*What the exercise asks*
Rewrite the items below with "Description" swapped for "Title" and everything else unchanged, leaving out the pictures.

__________________________________________________

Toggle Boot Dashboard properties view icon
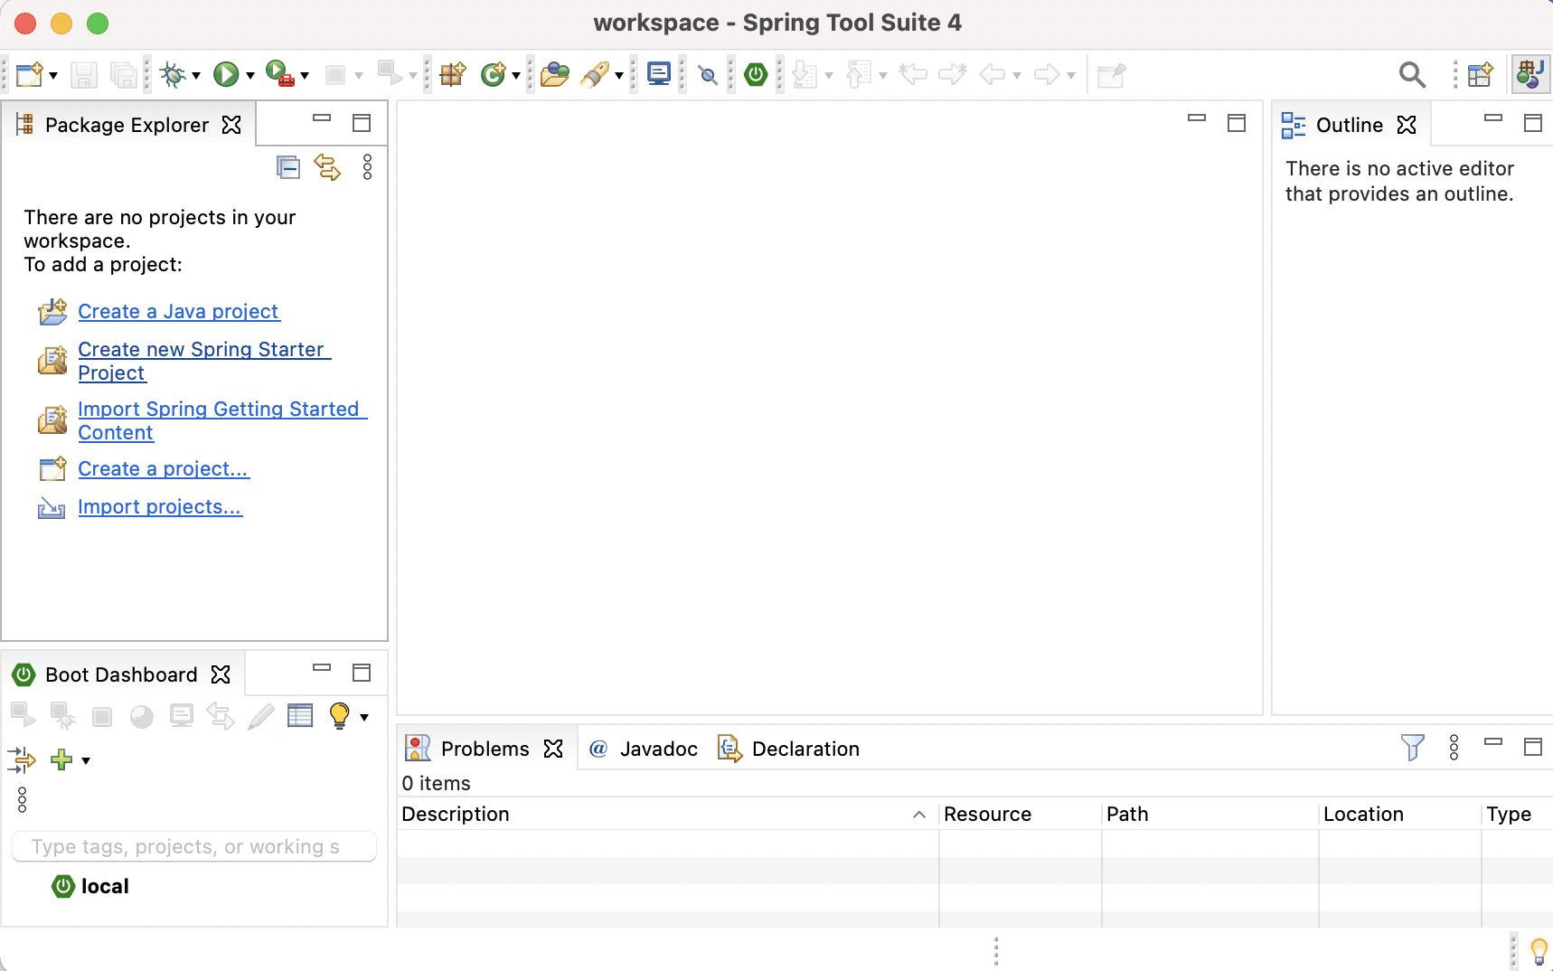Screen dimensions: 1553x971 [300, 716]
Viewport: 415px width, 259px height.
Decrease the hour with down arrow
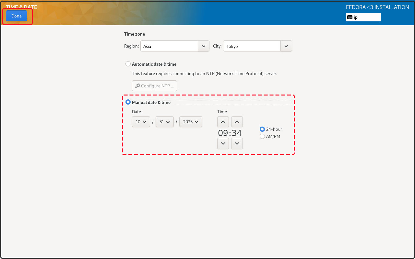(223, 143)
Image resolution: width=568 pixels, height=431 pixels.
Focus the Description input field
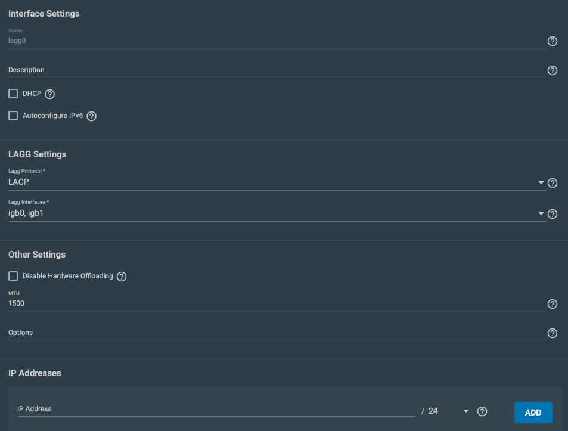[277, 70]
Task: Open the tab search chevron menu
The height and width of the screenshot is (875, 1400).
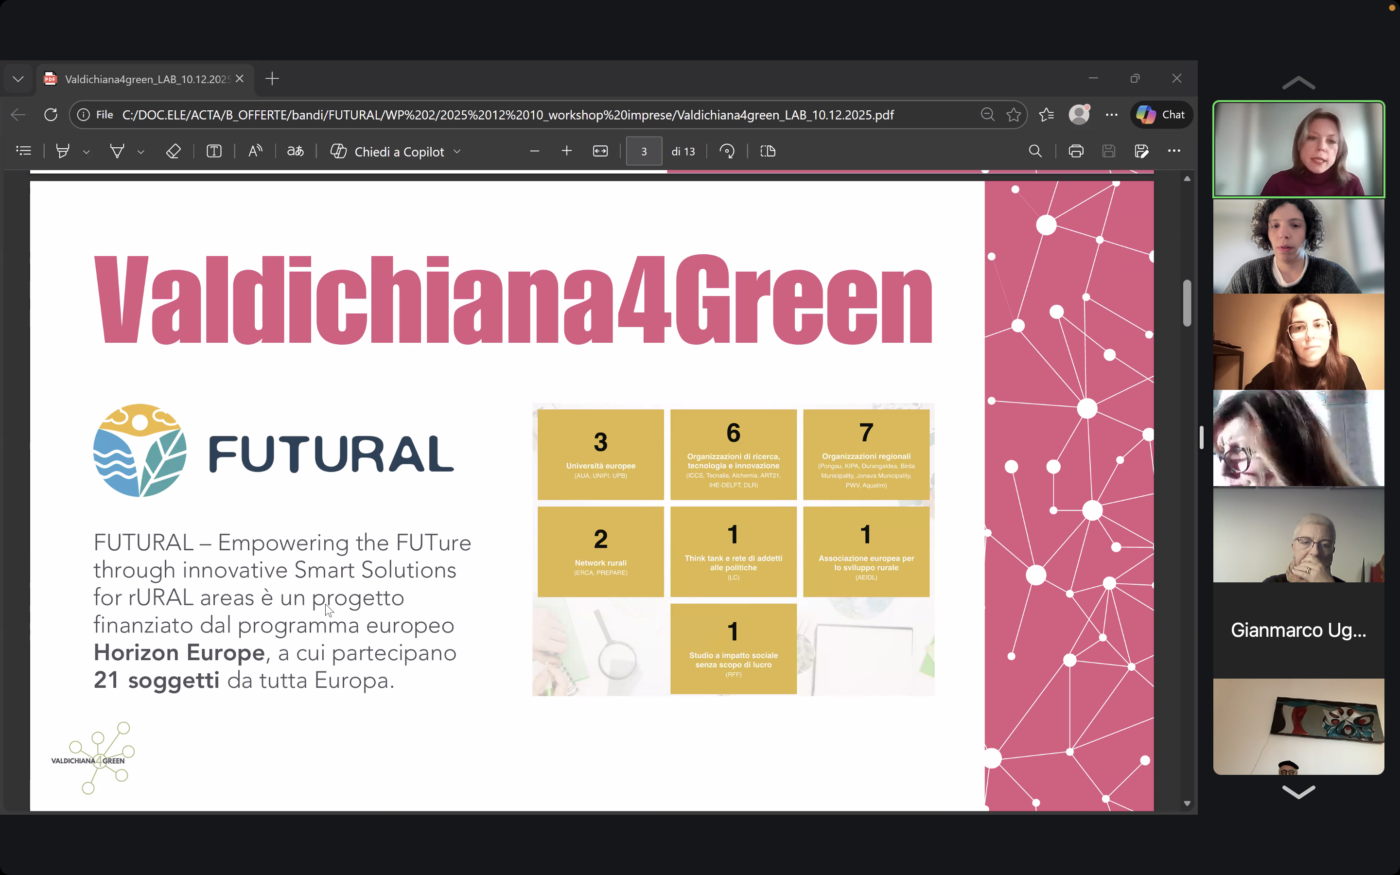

__________________________________________________

*Task solution*
Toggle Boot Dashboard properties view icon
Screen dimensions: 1553x971 [300, 716]
Viewport: 415px width, 259px height.
Decrease the hour with down arrow
(223, 143)
Image resolution: width=568 pixels, height=431 pixels.
Focus the Title input field
[277, 70]
Task: Open the tab search chevron menu
The height and width of the screenshot is (875, 1400).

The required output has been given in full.